The mechanisms of alkane eliminations from the intermediates produced by reactions of the hydroxide and methoxide negative ions with tetramethylsilane in the gas phase

Abstract

ab initio Calculations (6-21G level, GAUSSIAN 82) and both ion cyclotron resonance (i.c.r.) and flowing afterglow (F.A.) experiments have been used to study the reactions of HO^– and MeO^– with Me₄Si (and related systems). ab initio Calculations suggest that interconversion of apical and equatorial methyl groups in trigonal bipyramidal [Me₂H₃Si^–](formation energy –200 kJ mol^–1) occurs through a square pyramidal transition state (barrier 12 kJ mol^–1).

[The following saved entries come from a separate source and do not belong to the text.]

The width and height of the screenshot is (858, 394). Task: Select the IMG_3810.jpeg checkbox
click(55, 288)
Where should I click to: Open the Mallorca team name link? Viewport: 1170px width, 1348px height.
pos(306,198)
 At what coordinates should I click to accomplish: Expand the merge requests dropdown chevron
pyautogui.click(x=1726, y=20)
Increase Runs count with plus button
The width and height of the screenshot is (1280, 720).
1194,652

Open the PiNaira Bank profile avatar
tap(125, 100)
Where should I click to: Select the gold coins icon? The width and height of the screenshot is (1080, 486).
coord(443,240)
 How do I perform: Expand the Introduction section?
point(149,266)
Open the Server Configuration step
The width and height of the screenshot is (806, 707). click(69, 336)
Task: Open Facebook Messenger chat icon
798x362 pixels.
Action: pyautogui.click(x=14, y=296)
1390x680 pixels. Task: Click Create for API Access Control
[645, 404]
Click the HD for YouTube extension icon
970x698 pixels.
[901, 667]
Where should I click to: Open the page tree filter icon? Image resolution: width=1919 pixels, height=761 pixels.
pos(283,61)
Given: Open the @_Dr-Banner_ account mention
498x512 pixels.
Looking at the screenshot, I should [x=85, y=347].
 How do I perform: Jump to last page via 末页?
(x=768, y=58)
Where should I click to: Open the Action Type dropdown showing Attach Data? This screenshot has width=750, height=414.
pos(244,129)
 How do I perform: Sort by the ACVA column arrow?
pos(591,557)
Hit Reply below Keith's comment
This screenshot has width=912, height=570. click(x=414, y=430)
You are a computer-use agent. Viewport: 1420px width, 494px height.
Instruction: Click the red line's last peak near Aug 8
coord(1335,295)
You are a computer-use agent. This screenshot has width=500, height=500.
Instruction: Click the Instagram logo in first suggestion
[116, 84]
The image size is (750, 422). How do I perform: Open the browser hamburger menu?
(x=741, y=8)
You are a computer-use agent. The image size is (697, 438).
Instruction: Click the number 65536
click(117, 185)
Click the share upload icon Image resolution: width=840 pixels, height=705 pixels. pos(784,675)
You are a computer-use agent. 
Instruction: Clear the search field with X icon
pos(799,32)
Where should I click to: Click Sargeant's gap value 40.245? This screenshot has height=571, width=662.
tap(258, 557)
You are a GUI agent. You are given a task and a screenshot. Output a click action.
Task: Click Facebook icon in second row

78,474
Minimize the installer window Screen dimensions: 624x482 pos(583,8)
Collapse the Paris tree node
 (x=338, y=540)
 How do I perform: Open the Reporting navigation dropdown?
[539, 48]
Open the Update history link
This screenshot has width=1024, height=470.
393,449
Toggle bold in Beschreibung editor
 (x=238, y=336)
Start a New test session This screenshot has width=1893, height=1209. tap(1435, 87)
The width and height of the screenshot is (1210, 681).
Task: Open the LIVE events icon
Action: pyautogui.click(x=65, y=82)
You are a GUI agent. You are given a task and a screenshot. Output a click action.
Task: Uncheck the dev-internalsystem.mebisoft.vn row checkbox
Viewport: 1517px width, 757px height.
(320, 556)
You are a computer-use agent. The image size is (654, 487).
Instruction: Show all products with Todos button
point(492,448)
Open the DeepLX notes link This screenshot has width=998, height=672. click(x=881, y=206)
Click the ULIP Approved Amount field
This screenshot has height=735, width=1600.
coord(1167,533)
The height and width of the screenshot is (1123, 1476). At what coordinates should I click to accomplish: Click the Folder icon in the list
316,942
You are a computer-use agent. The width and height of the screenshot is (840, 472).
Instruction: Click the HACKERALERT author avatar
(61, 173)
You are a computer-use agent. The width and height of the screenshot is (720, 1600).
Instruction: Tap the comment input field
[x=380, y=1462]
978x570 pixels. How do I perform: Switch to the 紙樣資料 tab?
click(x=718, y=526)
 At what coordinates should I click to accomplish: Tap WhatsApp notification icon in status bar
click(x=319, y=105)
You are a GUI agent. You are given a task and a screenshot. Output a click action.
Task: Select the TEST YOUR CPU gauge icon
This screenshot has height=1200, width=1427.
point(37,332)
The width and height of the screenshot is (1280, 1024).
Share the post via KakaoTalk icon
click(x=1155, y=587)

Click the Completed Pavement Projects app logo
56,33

Deuterium labelling (F.A.) studies show that for the fast reaction (1) the elimination of CH₄ is statistical: no deuterium isotope effect is observed. HO^–+ Me₄Si → Me₃SiO^–+ CH₄(1) The MeO^– ion reacts with Me₄Si in i.c.r. experiments by two slow processes: MeO^–+ Me₄Si → Me₃SiO^–+ C₂H₆(2), MeO^–+ Me₄Si → Me₂(MeO)SiCH₂^–+ CH₄(3) The latter process (3) is not observed in F.A. experiments and is likely to be formed from excited MeO^– species. ab initio Calculations for the model system MeO^–-MeSiH₃ suggest that reactions (1)–(3) are stepwise: the key step is cleavage of the Si-C bond in the reactive intermediate to produce a reacting solvated methyl anion. There are high internal barriers for reactions (2) and (3), and both secondary and primary (where appropriate) deuterium isotope effects are noted for these two reactions in i.c.r. experiments.